A Yule wreath also appeared in the Yule celebration. But it was a giant wheel and the Vikings would set the big wreath on fire. They threw it down the hill to wish for the return of the Sun. It was theorized that the Yule wreath was the ancestor of the Christmas wreath on the door.
The Vikings welcomed the return of the Sun during their Yule festival. They also showed how grateful they were to the blessings that gods and ancestors had offered them during the year
Yule log was one of the traditions of the Viking Yule. It was a long oak with fir. They carved the runes on the oak to wish for the protection of the gods. The Vikings would save a piece of the log for next year's fire in their house. It was for the protection purpose.
The Yule goat was also one of the most important parts of the Viking Yule. The Viking Yule goat was related to a pair of goat belonging to Thor God of Thunder and Lightning. In Norse mythology, a pair of goat of Thor pulled the chariot through the sky making the sound of thunder.
The modern reconstruction of the Yule goat
It was believed that the Viking young men often dressed the goatskin, going from house to house and singing along. In return, the young men would get a reward like food and drink.
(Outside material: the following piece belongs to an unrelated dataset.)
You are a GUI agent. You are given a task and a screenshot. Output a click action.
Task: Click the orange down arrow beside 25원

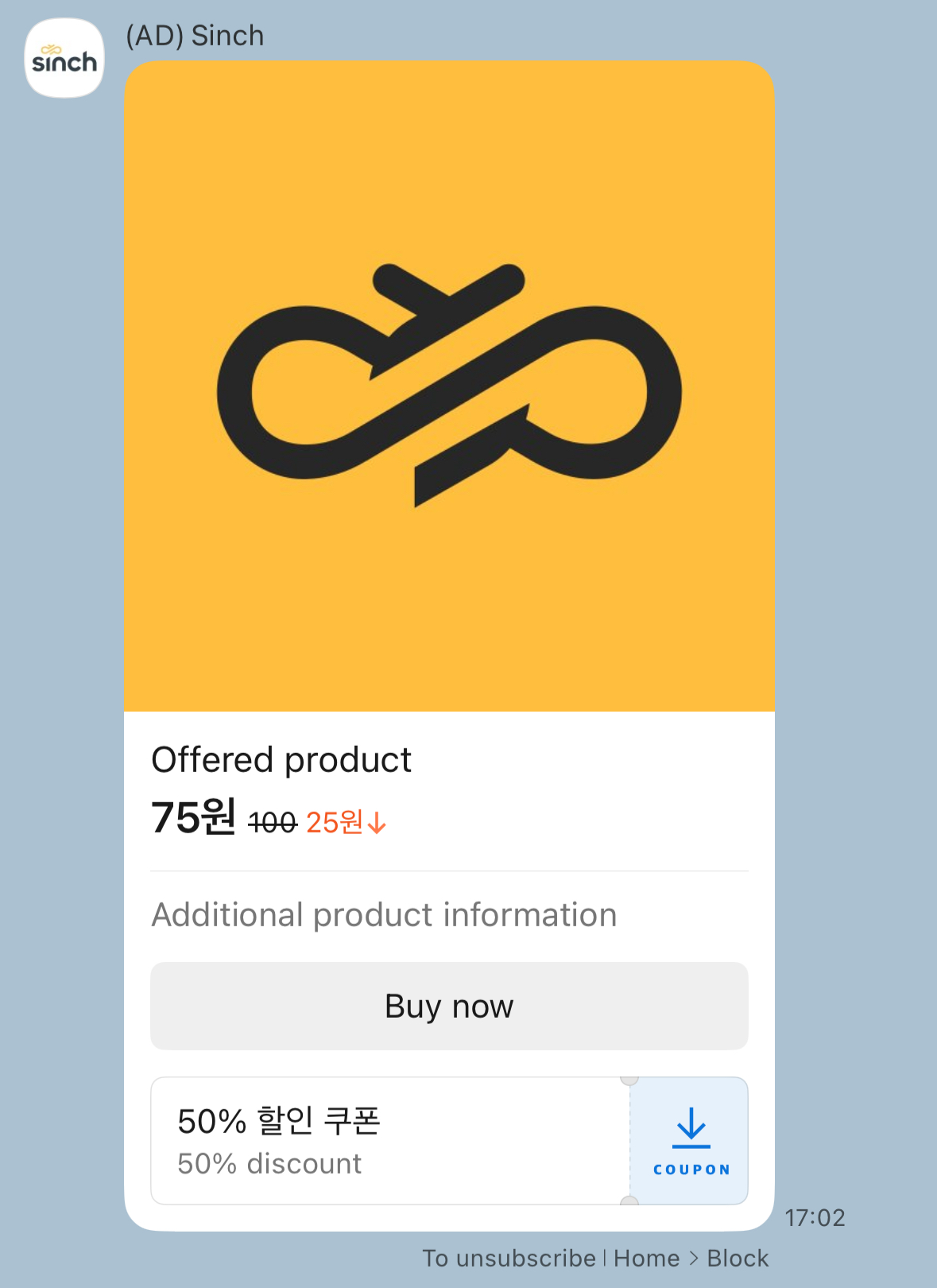(x=378, y=824)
The Vikings had a Santa Claus for themselves, too. One person would dress himself to represent the Old Man Winter. The Vikings would always welcome the Old Man to their home and join them in the feast. He wore a hooded cloak travelling around. Sometimes he walked, sometimes he rode a horse. Many theorized that the Yule Old Man was actually Odin and the horse he was riding was Sleipnir the eight-legged horse of Odin.